* _WHAT YOU SHOULD DO_
When you reach the line in the data below that contains "How do I perform: Open Chris", please start repeating lines exactly, and stop after the line that contains "Viewport: 1200px width, 680px height.", repeating nothing else.

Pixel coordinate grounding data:

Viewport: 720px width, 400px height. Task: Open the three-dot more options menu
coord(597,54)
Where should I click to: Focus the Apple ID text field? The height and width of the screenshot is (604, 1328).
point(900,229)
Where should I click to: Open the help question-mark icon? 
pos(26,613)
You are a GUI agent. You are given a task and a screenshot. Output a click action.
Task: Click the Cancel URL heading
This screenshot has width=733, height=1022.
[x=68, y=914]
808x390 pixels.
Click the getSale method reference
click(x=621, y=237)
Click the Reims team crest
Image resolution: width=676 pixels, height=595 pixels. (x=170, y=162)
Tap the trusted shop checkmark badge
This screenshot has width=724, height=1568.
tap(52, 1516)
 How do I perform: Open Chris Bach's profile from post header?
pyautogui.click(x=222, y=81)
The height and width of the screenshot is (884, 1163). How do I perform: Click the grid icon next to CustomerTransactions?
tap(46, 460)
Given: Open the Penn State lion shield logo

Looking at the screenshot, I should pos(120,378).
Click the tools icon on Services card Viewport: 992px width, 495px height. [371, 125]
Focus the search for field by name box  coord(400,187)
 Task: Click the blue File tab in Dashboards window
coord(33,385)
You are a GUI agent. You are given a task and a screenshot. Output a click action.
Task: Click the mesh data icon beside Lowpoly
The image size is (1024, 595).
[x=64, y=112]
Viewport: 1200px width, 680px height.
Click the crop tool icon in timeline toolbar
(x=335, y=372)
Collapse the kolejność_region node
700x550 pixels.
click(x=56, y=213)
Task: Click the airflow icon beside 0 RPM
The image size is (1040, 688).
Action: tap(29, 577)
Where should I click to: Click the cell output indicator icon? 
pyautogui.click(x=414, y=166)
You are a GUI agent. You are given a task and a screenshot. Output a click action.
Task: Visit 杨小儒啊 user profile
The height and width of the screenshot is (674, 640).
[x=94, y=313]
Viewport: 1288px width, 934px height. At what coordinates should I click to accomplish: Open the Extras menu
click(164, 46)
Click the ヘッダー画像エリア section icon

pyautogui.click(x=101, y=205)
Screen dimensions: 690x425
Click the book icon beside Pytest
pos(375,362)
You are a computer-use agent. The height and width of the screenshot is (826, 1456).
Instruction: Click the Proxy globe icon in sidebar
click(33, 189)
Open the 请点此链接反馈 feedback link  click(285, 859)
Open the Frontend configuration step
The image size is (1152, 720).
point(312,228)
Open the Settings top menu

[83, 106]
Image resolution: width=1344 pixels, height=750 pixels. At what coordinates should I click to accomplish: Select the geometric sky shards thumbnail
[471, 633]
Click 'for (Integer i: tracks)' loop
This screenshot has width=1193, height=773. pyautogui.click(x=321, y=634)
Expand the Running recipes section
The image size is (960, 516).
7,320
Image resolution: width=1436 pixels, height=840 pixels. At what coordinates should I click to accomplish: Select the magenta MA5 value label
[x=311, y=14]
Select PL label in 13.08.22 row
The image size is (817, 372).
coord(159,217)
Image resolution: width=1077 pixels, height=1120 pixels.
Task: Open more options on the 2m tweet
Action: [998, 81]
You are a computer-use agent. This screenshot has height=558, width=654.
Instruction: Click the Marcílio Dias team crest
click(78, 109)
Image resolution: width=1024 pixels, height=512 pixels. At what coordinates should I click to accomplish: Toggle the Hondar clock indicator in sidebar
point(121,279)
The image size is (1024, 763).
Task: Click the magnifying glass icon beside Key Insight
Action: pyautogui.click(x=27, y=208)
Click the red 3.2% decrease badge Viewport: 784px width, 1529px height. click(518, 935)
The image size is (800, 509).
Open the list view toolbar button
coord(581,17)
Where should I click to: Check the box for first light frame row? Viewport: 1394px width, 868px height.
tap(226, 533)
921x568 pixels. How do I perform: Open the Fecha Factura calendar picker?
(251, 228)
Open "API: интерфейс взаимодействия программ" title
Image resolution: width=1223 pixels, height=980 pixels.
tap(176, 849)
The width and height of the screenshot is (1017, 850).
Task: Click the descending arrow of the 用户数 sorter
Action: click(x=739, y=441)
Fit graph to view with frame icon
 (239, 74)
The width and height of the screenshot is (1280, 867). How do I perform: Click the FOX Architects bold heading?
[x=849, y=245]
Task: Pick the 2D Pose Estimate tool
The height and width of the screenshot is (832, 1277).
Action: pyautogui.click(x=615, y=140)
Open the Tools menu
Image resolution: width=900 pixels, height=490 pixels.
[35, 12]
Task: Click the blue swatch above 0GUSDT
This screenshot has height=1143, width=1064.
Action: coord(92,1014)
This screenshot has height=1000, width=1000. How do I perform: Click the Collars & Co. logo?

* _PROBLEM SOLUTION_
 How do I perform: Open Chris Bach's profile from post header?
pyautogui.click(x=222, y=81)
The height and width of the screenshot is (884, 1163). How do I perform: Click the grid icon next to CustomerTransactions?
tap(46, 460)
Given: Open the Penn State lion shield logo

Looking at the screenshot, I should pos(120,378).
Click the tools icon on Services card Viewport: 992px width, 495px height. [371, 125]
Focus the search for field by name box  coord(400,187)
 Task: Click the blue File tab in Dashboards window
coord(33,385)
You are a GUI agent. You are given a task and a screenshot. Output a click action.
Task: Click the mesh data icon beside Lowpoly
The image size is (1024, 595).
[x=64, y=112]
Viewport: 1200px width, 680px height.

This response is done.